Analysing the impact of the reduction, which sees the maximum amount that households can receive in benefits cut from £26,000 to £23,000 a year in London and £20,000 elsewhere, the think-tank said this would also mean those affected were more evenly spread across the country.
The new cap is predicted to affected 88,000 households, compared with only 20,000 under the previous £26,000 national cap.
Public spending on benefits was reduced by £65m last year under the old cap, a sum now expected to rise to £100m, the IFS said.
The cap applies to out-of-work households of working age, in most cases affecting those with large numbers of children and high housing benefit payments, the IFS said.
It noted: “For those families who are affected, the impact can be large. Households who are already capped will lose a further £3,000 per year in London or £6,000 per year elsewhere.
“The government expects those households newly affected by the cap to lose an average of £2,000 a year.”
Under the old system there was no special rate for London, where high housing costs led to 42% of affected households being concentrated.
That proportion is expected to fall to 22%, the IFS said. With the cap also becoming significantly more important outside the capital notably in the East Midlands.
Region | Households affected by £26,000 cap | Households affected by lower cap |
---|---|---|
North East | 600 | 4,000 |
North West | 1,400 | 9,000 |
Yorkshire and the Humber | 1,200 | 7,000 |
West Midlands | 1,700 | 10,000 |
East Midlands | 800 | 5,000 |
East | 1,400 | 8,000 |
London | 8,400 | 19,000 |
South East | 2,100 | 11,000 |
South West | 900 | 5,000 |
Wales | 600 | 4,000 |
Scotland | 800 | 5,000 |
Total | 20,000 | 88,000 |
Reducing the cap will affect more households with smaller numbers of children even if they do not claim very high levels of housing benefits, the IFS said.
This was because once a cap fell below the sum of local housing benefit and other nationally-set benefits there would be ‘tipping points’ that led to sudden changes in the number and type of affected households.

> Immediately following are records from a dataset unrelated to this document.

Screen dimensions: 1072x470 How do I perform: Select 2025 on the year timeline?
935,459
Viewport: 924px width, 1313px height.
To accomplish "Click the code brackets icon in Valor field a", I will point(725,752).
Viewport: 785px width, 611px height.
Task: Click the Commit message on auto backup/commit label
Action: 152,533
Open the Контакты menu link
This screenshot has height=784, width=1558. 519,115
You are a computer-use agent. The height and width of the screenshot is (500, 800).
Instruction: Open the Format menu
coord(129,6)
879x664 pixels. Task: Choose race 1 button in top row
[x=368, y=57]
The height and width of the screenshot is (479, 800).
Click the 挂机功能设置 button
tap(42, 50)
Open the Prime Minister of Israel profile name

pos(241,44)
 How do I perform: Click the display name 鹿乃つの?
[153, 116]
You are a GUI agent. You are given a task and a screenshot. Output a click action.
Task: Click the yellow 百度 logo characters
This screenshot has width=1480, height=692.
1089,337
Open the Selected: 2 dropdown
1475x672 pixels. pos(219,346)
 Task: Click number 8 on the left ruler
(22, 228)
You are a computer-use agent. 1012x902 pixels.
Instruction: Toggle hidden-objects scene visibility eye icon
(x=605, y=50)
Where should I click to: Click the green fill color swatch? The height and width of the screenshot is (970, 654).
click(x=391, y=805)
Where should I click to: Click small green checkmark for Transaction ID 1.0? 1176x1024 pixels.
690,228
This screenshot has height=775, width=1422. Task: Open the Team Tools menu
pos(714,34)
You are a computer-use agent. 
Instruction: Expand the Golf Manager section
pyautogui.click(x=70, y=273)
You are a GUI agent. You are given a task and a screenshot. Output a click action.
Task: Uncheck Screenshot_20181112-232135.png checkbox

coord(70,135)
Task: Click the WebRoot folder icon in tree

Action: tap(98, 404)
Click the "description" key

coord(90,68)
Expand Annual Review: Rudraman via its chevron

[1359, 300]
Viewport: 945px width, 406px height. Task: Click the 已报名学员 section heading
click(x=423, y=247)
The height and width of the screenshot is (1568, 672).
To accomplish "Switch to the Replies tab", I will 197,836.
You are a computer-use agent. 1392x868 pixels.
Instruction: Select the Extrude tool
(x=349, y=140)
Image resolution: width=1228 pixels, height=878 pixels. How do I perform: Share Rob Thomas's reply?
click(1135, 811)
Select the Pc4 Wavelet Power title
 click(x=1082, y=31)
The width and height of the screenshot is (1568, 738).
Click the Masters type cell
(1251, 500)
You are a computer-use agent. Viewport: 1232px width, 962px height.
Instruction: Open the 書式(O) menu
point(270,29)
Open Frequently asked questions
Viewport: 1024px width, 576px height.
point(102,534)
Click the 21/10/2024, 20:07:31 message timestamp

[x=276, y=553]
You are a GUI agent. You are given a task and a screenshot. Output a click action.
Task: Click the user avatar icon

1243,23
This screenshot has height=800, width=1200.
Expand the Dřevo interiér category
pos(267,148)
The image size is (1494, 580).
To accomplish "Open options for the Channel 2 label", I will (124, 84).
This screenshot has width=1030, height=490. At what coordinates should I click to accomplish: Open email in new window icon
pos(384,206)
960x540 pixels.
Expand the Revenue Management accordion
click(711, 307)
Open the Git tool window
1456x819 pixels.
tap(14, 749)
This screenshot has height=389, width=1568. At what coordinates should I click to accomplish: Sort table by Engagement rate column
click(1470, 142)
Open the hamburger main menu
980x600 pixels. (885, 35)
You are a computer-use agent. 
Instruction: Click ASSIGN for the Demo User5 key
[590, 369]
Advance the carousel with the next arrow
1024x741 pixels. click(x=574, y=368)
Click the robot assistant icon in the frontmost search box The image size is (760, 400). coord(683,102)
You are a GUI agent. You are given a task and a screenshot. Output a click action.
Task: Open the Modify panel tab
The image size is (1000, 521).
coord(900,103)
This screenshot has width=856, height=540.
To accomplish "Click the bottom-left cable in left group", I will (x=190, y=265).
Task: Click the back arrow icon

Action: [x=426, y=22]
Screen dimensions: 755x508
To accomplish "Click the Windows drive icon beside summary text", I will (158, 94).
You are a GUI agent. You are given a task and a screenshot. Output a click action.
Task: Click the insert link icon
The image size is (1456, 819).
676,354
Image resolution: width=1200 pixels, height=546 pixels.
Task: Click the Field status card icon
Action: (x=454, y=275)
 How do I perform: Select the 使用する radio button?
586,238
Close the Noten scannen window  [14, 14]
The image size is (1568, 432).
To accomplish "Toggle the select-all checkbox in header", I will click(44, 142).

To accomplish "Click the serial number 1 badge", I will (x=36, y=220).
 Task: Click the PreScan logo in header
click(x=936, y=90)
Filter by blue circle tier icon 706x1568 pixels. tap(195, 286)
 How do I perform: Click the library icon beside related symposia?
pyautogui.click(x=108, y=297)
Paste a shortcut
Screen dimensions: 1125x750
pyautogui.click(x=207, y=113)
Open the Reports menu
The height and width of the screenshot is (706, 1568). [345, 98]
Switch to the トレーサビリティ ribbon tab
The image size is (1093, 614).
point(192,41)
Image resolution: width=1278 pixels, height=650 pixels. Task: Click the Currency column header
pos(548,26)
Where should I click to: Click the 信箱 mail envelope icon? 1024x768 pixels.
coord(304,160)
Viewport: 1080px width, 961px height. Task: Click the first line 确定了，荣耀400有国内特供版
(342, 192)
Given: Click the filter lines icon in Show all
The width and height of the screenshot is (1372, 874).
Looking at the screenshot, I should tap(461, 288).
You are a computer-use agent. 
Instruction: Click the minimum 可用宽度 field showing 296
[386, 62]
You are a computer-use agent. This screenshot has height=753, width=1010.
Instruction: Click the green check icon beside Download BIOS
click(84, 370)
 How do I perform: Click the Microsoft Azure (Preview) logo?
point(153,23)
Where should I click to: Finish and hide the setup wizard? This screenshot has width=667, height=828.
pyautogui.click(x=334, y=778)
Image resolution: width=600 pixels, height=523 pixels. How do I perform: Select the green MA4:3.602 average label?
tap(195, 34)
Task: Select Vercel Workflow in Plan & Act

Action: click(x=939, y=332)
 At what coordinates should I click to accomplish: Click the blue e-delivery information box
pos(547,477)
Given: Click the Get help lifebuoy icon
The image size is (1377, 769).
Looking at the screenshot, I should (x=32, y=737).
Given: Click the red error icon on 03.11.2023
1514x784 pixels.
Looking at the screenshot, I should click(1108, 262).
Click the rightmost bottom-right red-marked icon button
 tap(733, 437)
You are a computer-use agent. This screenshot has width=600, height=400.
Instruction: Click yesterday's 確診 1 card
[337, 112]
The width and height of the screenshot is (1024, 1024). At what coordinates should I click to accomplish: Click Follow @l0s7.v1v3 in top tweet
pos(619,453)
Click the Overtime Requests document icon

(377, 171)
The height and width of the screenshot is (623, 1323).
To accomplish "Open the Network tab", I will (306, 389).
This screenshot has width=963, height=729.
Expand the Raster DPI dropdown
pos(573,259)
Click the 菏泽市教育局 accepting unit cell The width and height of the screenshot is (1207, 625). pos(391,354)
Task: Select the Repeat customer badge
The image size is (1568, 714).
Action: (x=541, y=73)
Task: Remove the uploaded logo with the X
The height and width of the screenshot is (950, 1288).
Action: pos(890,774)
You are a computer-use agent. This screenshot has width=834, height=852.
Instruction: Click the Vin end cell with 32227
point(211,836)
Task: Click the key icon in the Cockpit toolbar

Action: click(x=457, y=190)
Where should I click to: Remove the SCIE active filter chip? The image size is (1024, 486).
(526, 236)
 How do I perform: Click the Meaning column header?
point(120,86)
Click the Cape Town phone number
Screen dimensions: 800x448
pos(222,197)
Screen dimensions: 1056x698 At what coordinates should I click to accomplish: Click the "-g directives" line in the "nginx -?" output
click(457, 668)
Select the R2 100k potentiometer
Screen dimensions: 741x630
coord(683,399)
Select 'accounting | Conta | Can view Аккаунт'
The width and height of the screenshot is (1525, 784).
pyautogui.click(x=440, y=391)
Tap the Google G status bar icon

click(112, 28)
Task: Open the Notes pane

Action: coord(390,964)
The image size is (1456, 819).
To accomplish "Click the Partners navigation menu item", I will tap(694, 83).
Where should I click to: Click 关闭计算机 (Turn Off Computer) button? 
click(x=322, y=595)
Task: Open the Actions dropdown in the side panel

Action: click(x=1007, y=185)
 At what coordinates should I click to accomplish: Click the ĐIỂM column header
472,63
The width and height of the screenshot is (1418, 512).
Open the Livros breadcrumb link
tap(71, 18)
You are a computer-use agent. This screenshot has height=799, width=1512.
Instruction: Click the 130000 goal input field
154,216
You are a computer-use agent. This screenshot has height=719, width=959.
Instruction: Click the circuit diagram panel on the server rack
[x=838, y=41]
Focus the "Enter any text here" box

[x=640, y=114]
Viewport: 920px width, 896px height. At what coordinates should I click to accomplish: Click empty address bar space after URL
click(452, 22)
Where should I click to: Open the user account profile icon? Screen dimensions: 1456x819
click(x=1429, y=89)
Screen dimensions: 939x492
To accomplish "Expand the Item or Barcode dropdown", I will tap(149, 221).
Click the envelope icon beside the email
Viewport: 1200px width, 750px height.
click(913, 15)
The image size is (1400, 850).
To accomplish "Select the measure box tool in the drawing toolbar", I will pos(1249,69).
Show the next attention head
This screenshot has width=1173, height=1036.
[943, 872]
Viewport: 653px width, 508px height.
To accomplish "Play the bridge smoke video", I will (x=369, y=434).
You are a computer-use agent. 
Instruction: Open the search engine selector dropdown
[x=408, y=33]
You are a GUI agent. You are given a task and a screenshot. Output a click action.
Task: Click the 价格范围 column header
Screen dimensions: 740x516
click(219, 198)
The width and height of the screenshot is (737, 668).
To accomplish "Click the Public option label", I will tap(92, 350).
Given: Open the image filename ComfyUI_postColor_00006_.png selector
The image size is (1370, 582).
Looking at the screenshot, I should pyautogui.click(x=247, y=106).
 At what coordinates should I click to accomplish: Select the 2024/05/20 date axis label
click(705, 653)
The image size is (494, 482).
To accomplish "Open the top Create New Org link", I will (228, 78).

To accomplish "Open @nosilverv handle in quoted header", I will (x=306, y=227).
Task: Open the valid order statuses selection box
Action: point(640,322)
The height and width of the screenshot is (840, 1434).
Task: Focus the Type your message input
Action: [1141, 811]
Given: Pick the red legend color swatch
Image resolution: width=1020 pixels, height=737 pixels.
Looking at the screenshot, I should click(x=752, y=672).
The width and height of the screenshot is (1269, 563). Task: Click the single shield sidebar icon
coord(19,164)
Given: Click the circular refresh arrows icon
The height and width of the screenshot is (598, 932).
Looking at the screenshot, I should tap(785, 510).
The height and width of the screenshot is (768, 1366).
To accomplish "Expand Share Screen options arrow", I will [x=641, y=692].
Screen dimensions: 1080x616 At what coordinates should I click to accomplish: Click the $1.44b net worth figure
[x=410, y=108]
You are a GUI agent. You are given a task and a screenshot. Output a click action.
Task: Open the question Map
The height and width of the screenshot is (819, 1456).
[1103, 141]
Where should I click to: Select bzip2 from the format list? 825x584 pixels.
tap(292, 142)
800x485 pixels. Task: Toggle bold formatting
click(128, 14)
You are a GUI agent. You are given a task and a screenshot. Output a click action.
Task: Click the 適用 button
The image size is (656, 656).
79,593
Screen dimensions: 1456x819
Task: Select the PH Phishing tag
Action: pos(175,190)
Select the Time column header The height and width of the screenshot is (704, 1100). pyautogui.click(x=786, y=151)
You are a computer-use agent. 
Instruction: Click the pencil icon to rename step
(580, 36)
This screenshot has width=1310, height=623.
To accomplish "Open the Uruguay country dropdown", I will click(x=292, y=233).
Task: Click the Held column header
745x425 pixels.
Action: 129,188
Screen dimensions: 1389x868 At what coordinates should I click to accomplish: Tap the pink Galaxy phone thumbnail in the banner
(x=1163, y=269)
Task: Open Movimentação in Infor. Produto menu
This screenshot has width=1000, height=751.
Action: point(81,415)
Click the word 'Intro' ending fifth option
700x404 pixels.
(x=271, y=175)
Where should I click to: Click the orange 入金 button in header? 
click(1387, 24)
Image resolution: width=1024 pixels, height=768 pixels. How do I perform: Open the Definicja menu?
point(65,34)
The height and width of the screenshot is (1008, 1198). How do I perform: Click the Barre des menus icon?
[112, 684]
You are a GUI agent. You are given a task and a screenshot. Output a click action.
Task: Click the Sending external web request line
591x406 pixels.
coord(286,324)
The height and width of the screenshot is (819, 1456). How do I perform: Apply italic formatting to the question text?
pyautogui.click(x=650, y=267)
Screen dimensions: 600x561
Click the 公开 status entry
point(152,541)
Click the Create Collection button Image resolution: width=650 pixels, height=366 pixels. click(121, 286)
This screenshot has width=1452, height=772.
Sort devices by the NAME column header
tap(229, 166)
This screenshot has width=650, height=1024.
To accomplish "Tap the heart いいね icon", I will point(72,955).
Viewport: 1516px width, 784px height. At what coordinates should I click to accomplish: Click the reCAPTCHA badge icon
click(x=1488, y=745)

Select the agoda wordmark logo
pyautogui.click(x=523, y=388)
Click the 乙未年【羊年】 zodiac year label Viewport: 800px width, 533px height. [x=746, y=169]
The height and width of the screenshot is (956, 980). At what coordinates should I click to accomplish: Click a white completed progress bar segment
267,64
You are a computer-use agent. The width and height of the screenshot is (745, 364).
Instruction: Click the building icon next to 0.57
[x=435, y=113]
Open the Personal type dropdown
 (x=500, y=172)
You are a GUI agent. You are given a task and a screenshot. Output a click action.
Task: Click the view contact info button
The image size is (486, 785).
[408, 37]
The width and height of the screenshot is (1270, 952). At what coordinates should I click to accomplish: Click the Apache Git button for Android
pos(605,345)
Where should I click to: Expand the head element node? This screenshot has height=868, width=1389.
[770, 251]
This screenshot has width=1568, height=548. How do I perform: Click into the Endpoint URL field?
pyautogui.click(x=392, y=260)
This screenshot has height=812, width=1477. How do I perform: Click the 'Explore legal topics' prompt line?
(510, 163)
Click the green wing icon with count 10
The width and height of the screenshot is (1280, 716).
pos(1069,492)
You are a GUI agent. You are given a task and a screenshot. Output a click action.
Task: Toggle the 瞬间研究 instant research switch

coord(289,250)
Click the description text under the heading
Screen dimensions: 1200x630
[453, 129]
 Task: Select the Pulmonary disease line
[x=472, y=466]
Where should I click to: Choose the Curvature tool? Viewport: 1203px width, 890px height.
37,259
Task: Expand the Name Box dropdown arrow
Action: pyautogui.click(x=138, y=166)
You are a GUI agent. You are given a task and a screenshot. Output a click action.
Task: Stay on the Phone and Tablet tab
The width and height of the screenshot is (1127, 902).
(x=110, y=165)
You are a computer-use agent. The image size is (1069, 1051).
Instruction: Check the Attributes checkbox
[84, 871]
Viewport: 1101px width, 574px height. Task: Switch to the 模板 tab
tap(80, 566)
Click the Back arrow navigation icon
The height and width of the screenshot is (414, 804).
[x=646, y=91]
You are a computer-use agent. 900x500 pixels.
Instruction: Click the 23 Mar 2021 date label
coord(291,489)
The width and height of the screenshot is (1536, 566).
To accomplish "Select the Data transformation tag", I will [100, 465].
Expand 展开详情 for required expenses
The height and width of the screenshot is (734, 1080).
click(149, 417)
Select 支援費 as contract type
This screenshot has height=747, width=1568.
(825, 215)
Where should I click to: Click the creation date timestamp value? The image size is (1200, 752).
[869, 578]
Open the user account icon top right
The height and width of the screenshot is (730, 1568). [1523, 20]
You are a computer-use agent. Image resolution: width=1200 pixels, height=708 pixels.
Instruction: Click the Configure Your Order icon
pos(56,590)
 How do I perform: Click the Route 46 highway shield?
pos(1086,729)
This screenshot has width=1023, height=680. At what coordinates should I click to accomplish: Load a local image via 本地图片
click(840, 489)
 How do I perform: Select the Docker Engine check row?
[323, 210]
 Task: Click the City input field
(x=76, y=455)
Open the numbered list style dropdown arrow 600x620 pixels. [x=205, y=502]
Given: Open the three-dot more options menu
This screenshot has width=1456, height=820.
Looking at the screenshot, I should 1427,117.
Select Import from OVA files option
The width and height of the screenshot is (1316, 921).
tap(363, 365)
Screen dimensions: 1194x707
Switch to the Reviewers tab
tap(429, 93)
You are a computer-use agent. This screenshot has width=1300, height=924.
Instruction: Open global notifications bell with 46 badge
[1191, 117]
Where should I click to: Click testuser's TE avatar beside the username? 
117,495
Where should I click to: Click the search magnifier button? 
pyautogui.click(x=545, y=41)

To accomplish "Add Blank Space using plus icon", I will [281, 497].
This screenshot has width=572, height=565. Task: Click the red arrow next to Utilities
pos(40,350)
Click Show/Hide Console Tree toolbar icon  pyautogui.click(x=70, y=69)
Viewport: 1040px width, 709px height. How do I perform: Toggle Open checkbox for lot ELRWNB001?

It said that using a capping system, rather than reforming the underlying benefit rates, led to “a risk of arbitrariness in its effects [and] it would be sensible for the government to set out a clear vision of which families it thinks receive excessive amounts of benefits and why.”
Meanwhile, the Chartered Institute of Housing predicted some 116,000 families would lose up to £115 a week from the lower cap across the social rented and private rented sectors.
Chief executive Terrie Alafat said: “The results of our research are extremely worrying. It shows that the reduction in total benefits is going to hit some of the most vulnerable families of all sizes.”
Work and pensions secretary Damian Green told the BBC Radio 4 Today Programme that the government was making it "as easy as possible" for claimants to get work, by offering free childcare offers and structuring benefits to encourage people in to employment.
He said: “I'm not saying that lone parents have to go and find a full-time job, if they want to avoid the benefit cap they only have to be working 16 hours a week and we will be providing free childcare to enable them to do that.”